───── Records provided

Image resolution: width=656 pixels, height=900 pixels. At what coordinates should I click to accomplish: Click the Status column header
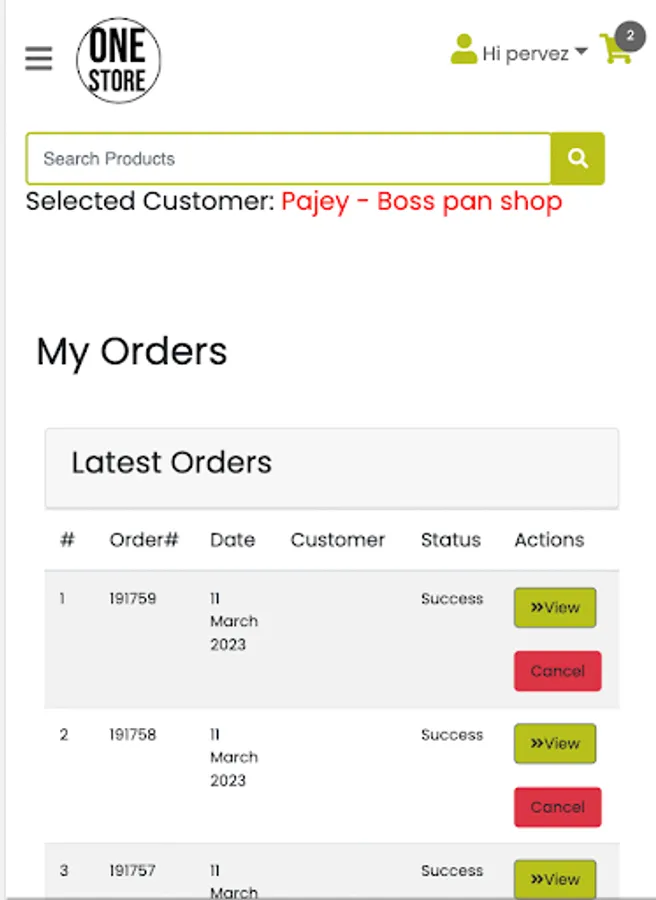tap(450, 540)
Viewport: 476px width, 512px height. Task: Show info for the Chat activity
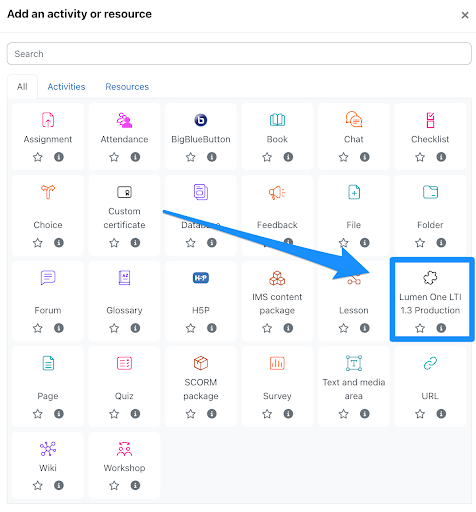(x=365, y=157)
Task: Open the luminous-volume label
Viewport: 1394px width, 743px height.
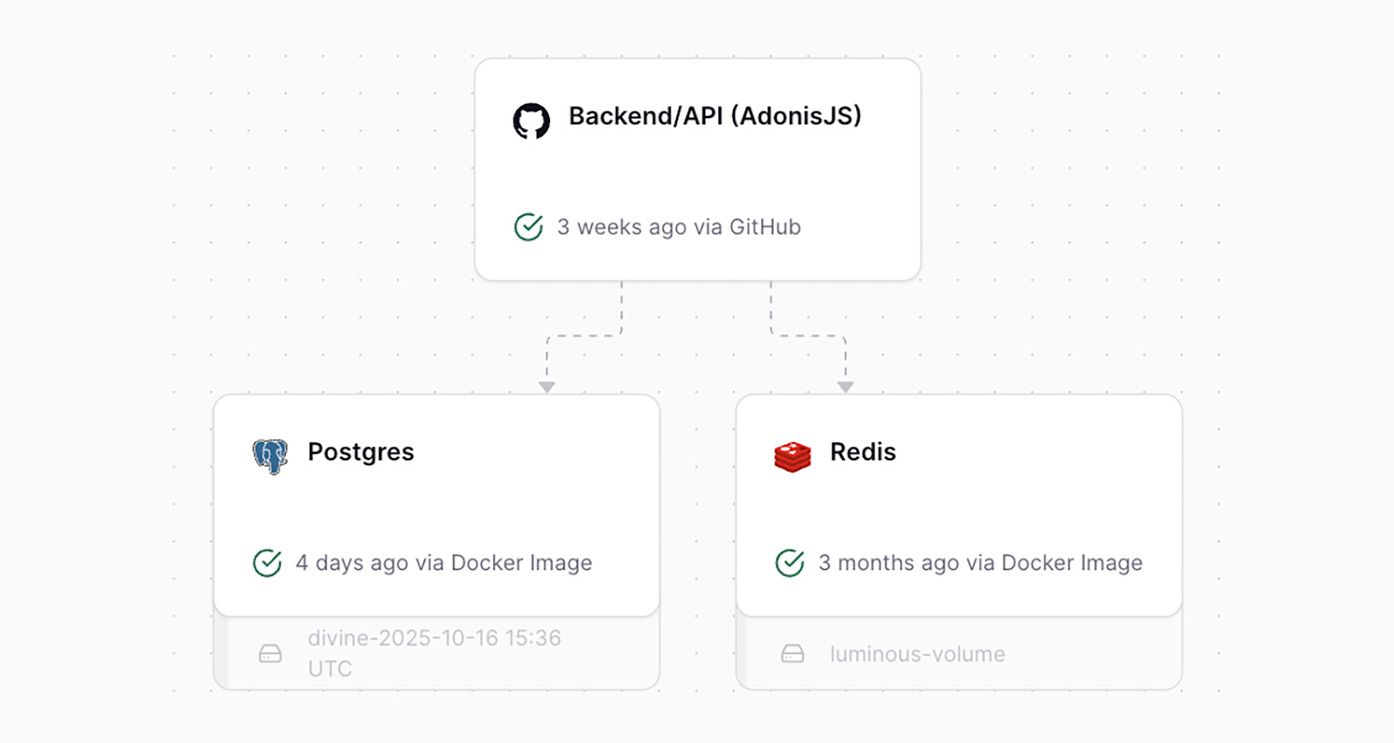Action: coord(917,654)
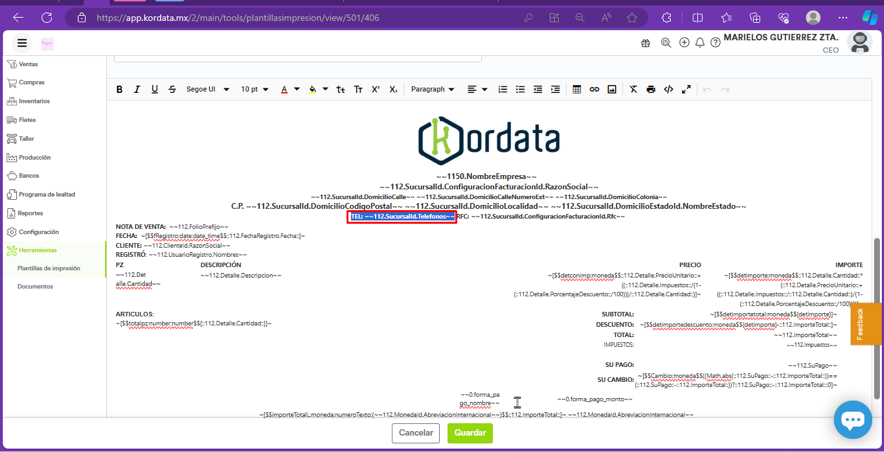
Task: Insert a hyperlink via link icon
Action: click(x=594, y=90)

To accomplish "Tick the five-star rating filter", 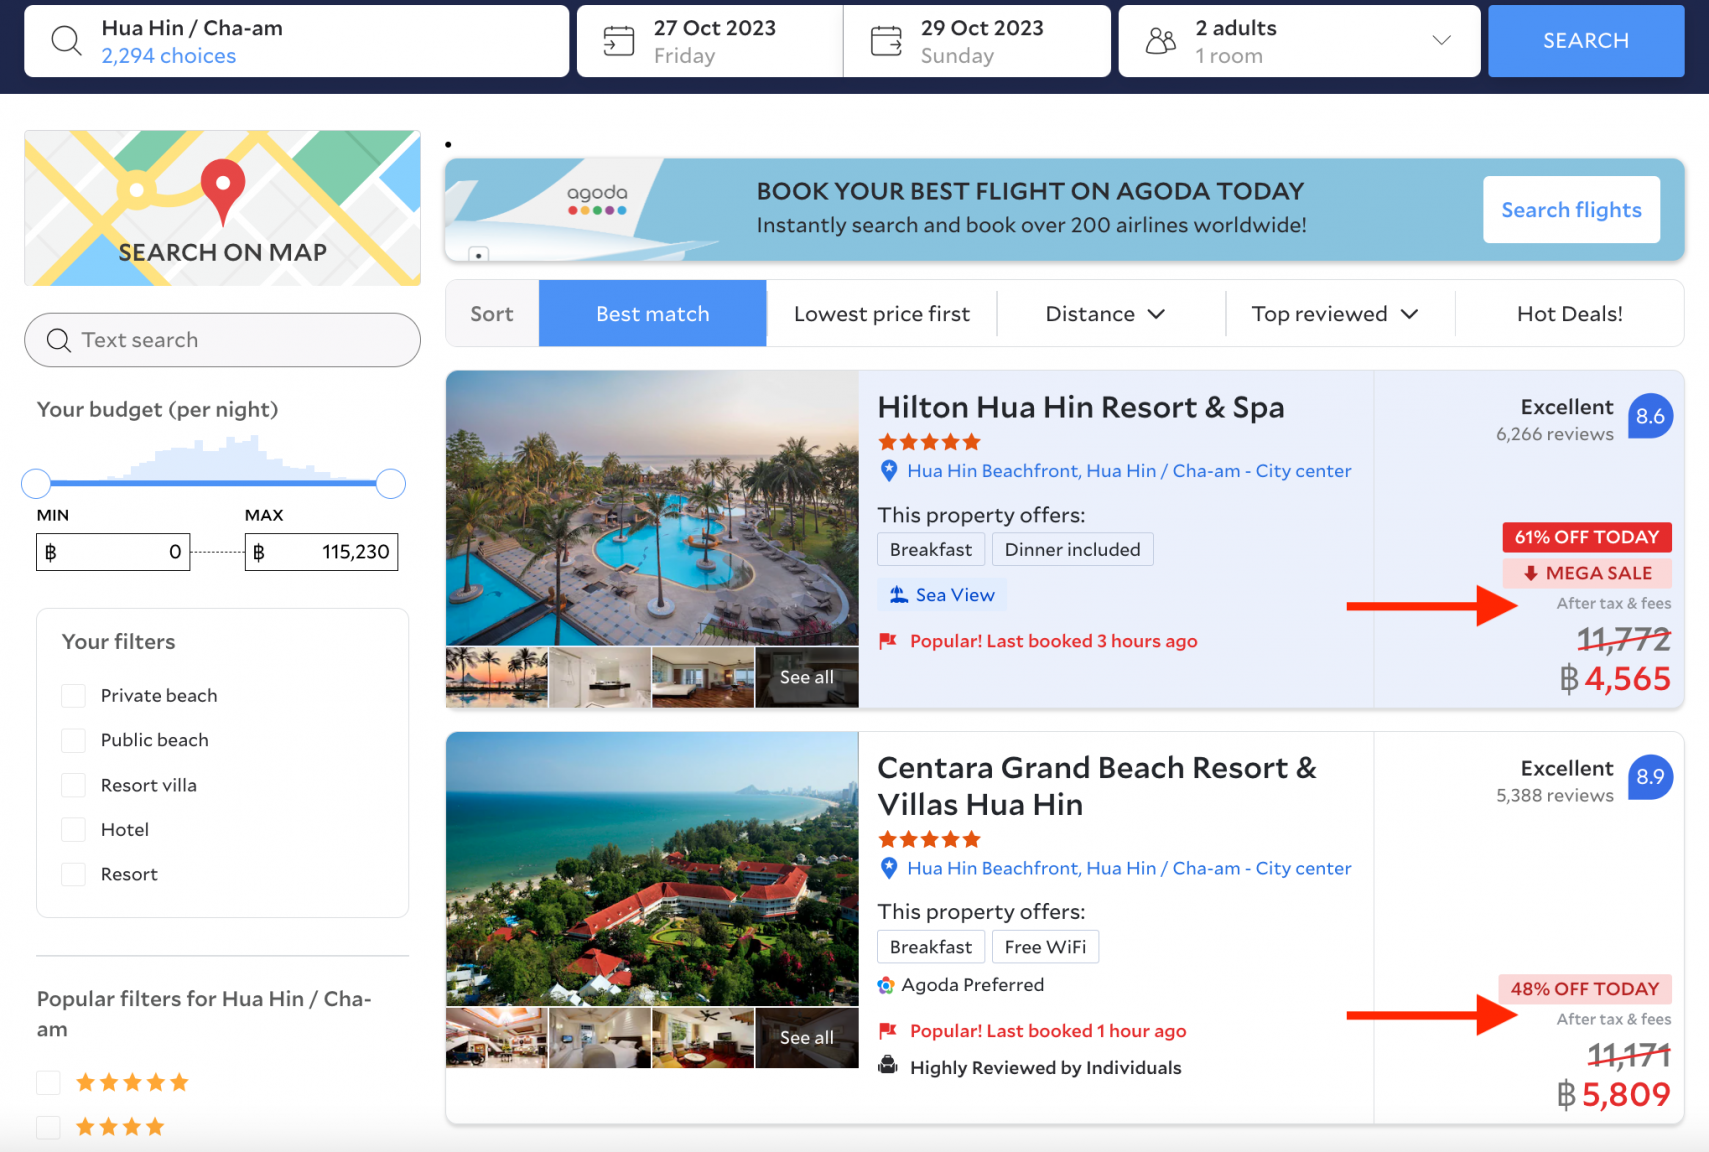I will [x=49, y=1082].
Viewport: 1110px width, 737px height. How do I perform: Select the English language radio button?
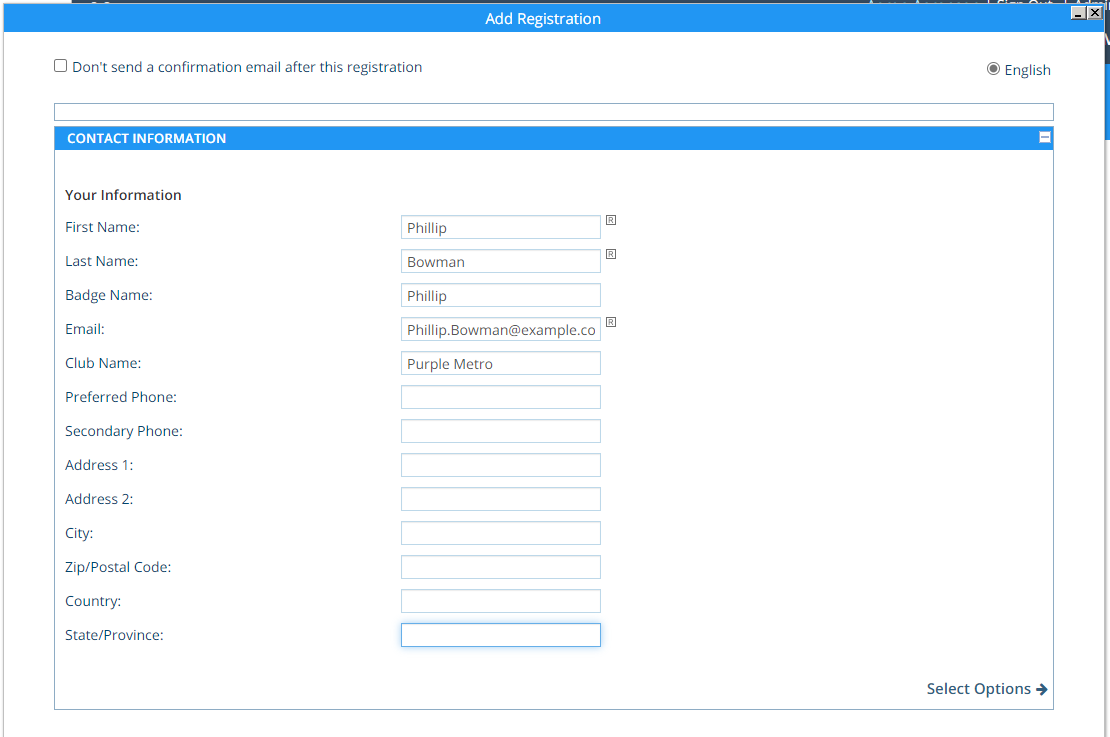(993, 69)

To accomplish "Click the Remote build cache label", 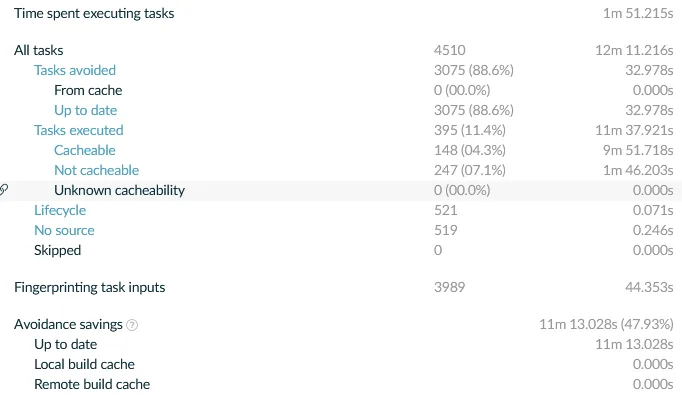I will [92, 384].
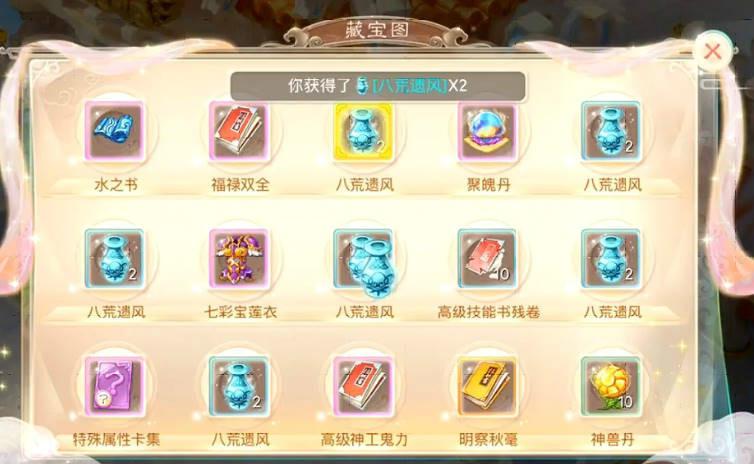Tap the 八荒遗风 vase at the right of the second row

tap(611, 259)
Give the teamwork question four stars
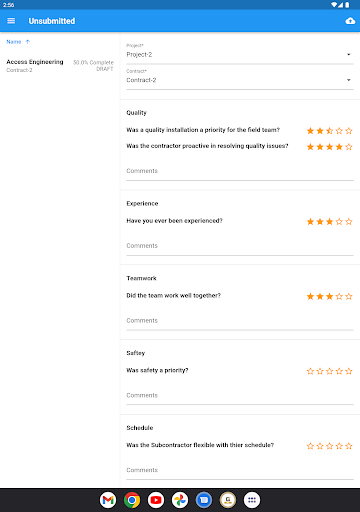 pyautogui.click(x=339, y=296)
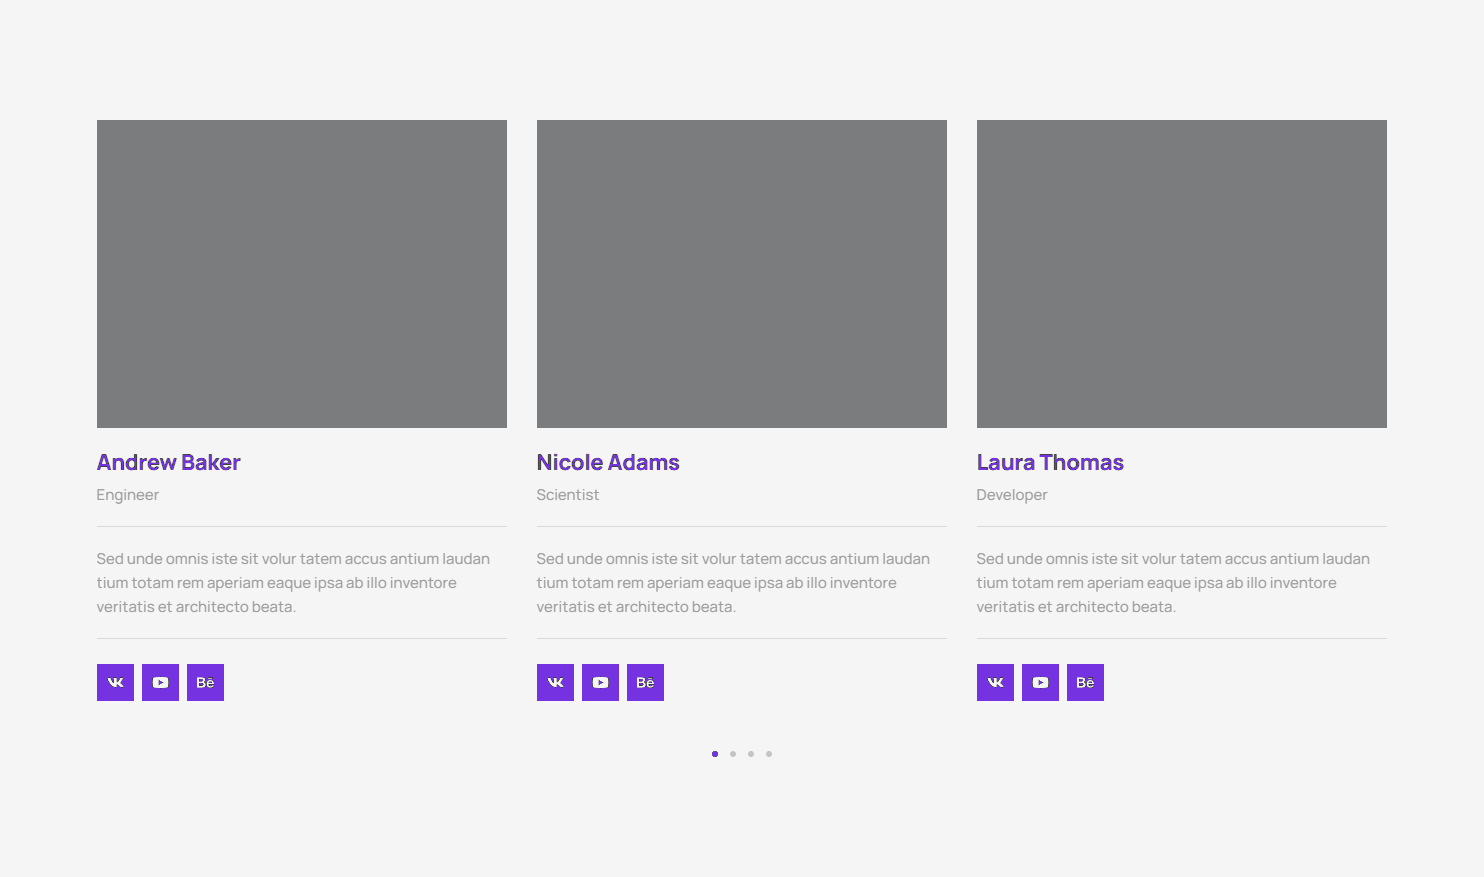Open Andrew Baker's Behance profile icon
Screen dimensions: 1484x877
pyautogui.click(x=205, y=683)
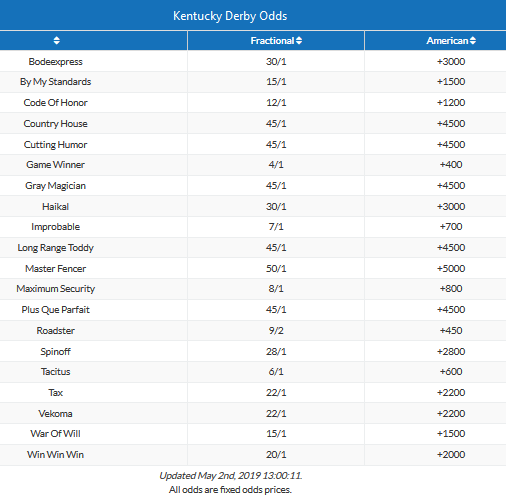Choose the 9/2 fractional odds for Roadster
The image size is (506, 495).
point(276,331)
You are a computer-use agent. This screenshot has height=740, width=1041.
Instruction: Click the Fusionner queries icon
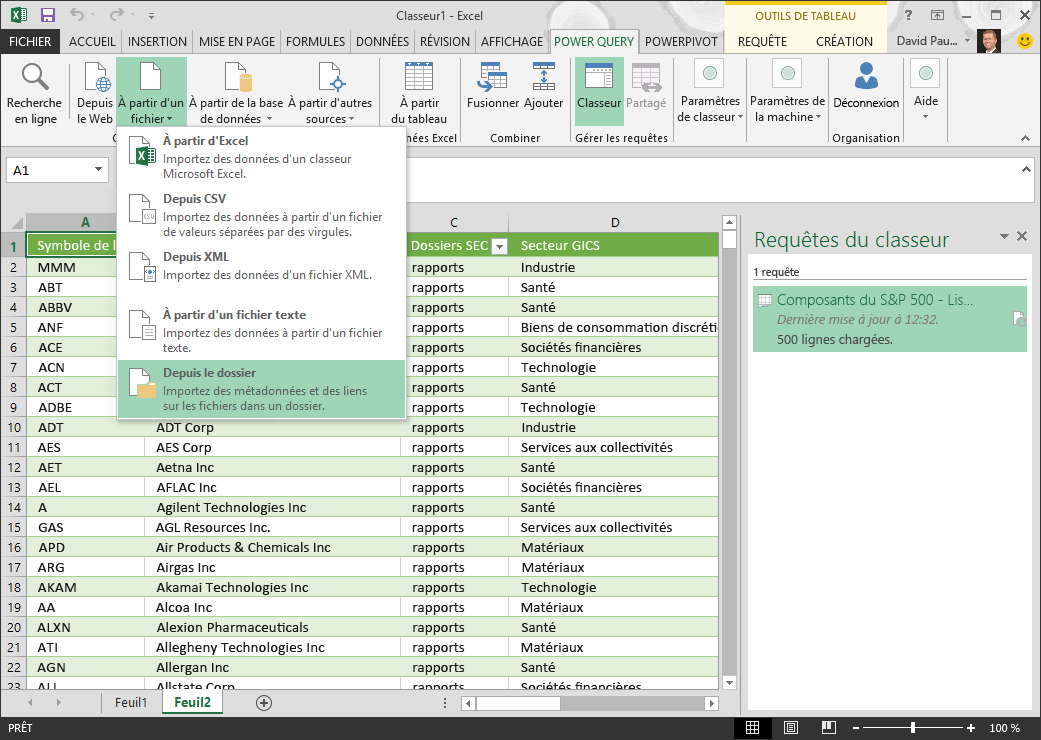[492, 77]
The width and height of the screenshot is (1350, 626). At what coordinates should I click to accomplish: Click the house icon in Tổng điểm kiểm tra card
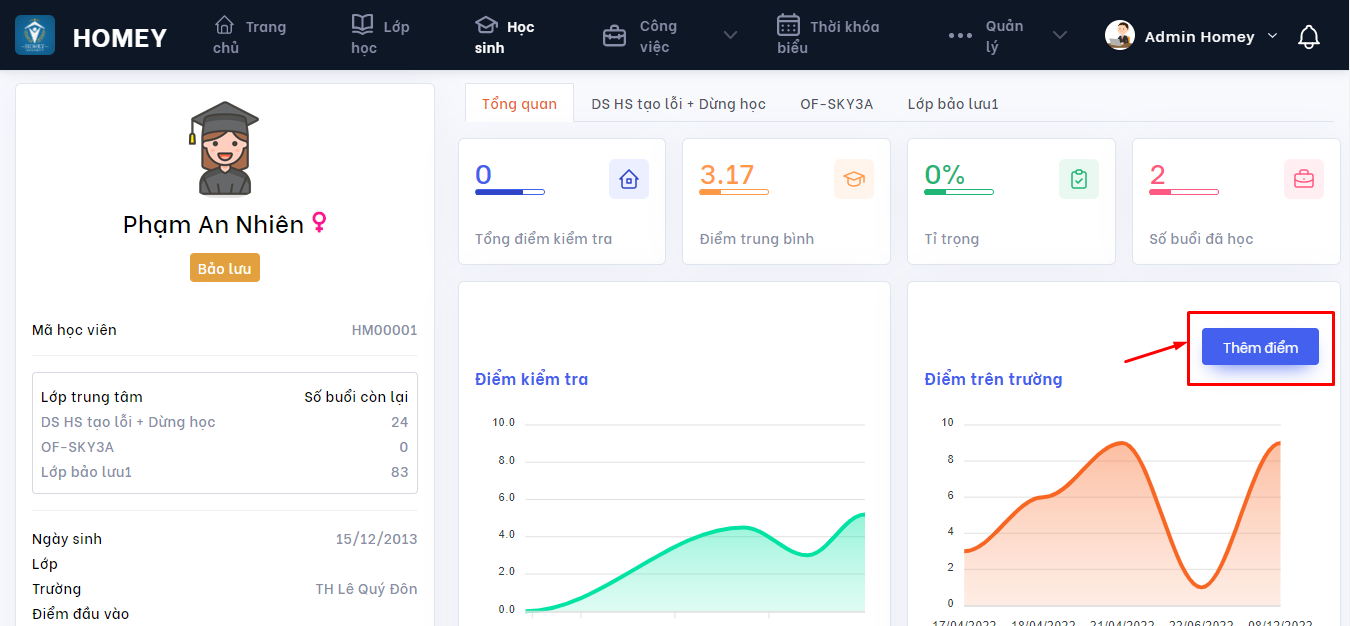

──────────

[Description of the task]
Word for word, reproduce each line from the one with "Instruction: Click the Fusionner queries icon" through the last line of the material above, both included, and drop the pictures.

[Answer area]
Instruction: Click the Fusionner queries icon
[492, 77]
The width and height of the screenshot is (1350, 626). At what coordinates should I click to accomplish: Click the house icon in Tổng điểm kiểm tra card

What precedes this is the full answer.